标签: python file filenames wildcard

我有一个文本文件目录,所有文件都有.txt扩展名。我的目标是打印文本文件的内容。我希望能够使用通配符*.txt来指定我想要打开的文件名(我正在考虑类似F:\text\*.txt的内容?),拆分文本文件的行,然后打印输出。

以下是我想要做的一个示例,但我希望能够在执行命令时更改somefile

f = open('F:\text\somefile.txt', 'r')
for line in f:
    print line,

我之前检查过glob模块,但我无法弄清楚如何对文件做任何实际操作。这是我想出来的,而不是工作。

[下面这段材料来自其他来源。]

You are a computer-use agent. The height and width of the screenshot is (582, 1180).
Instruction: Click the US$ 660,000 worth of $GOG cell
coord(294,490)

filepath = "F:\irc\as\*.txt"
txt = glob.glob(filepath)

lines = string.split(txt, '\n') #AttributeError: 'list' object has no attribute 'split'
print lines

5 个答案:

答案 0 :(得分:26)

import os
import re
path = "/home/mypath"
for filename in os.listdir(path):
    if re.match("text\d+.txt", filename):
        with open(os.path.join(path, filename), 'r') as f:
            for line in f:
                print line,

虽然你忽略了我非常好的解决方案,但你可以去:

import glob
path = "/home/mydir/*.txt"
for filename in glob.glob(path):
    with open(filename, 'r') as f:
        for line in f:
            print line,

答案 1 :(得分:6)

您可以使用glob模块获取通配符的文件列表:

File Wildcards

然后你只需对这个列表进行for循环就可以了:

filepath = "F:\irc\as\*.txt"
txt = glob.glob(filepath)
for textfile in txt:
  f = open(textfile, 'r') #Maybe you need a os.joinpath here, see Uku Loskit's answer, I don't have a python interpreter at hand
  for line in f:
    print line,

答案 2 :(得分:2)

查看“glob - Unix样式路径名模式扩展”

http://docs.python.org/library/glob.html

答案 3 :(得分:2)

这个问题刚刚出现,我能用纯python修复它:

链接到python文档可在此处找到:10.8. fnmatch — Unix filename pattern matching

引用:"此示例将打印当前目录中扩展名为.txt的所有文件名:"

import fnmatch
import os

for file in os.listdir('.'):
    if fnmatch.fnmatch(file, '*.txt'):
        print(file)

答案 4 :(得分:0)

此代码解决了最初问题中的两个问题:在当前目录中查找.txt文件,然后允许用户使用正则表达式搜索某些表达式

#! /usr/bin/python3
# regex search.py - opens all .txt files in a folder and searches for any line
# that matches a user-supplied regular expression

import re, os

def search(regex, txt):
    searchRegex = re.compile(regex, re.I)
    result = searchRegex.findall(txt)
    print(result)

user_search = input('Enter the regular expression\n')

path = os.getcwd()
folder = os.listdir(path)

for file in folder:
    if file.endswith('.txt'):
        print(os.path.join(path, file))
        txtfile = open(os.path.join(path, file), 'r+')
        msg = txtfile.read()
search(user_search, msg)